──────── MATERIAL FOR THIS EXERCISE ────────
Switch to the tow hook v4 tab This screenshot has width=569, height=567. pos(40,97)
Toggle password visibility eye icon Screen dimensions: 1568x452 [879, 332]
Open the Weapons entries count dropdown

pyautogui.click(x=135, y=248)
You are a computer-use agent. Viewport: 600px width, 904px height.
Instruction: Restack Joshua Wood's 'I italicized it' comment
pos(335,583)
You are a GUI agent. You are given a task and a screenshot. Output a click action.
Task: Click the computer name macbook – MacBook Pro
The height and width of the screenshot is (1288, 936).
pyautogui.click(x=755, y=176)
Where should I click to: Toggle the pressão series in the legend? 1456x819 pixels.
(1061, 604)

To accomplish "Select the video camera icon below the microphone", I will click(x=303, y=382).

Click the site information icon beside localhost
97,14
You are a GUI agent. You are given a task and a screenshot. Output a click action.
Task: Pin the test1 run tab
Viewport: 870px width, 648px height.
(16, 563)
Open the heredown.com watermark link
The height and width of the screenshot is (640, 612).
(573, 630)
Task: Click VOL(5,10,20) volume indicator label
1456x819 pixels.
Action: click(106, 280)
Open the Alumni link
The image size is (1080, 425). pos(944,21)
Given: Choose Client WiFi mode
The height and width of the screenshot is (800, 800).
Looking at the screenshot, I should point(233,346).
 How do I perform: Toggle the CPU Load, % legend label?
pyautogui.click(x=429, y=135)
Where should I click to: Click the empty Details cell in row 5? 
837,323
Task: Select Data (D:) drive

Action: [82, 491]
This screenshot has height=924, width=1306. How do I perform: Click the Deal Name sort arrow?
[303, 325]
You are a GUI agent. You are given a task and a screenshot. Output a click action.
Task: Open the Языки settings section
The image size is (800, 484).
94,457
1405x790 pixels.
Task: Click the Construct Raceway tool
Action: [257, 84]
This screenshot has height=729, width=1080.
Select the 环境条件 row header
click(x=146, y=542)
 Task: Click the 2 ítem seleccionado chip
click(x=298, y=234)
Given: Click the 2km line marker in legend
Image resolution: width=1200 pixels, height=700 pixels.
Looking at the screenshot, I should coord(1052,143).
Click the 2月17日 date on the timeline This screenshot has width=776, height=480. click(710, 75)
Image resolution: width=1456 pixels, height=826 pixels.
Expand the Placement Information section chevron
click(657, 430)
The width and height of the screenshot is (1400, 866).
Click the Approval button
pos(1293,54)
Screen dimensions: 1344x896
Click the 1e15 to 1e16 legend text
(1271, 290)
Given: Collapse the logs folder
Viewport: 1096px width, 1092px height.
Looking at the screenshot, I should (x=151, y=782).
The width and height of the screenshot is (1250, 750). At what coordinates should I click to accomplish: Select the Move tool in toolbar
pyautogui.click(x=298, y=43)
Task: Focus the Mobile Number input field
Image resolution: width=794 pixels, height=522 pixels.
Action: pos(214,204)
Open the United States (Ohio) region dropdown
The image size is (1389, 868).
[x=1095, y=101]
────────
Recast the entries above, from the first one through the line containing "will click(x=303, y=382).", as a two-column CSV with the header row instruction,response. Give one row per entry, placing its text and its answer each in a single quoted field with line breaks replaced by spaces.

» **FINAL RESULT**
instruction,response
"Switch to the tow hook v4 tab This screenshot has width=569, height=567.","pos(40,97)"
"Toggle password visibility eye icon Screen dimensions: 1568x452","[879, 332]"
"Open the Weapons entries count dropdown","pyautogui.click(x=135, y=248)"
"You are a computer-use agent. Viewport: 600px width, 904px height. Instruction: Restack Joshua Wood's 'I italicized it' comment","pos(335,583)"
"You are a GUI agent. You are given a task and a screenshot. Output a click action. Task: Click the computer name macbook – MacBook Pro The height and width of the screenshot is (1288, 936).","pyautogui.click(x=755, y=176)"
"Where should I click to: Toggle the pressão series in the legend? 1456x819 pixels.","(1061, 604)"
"To accomplish ""Select the video camera icon below the microphone"",","I will click(x=303, y=382)."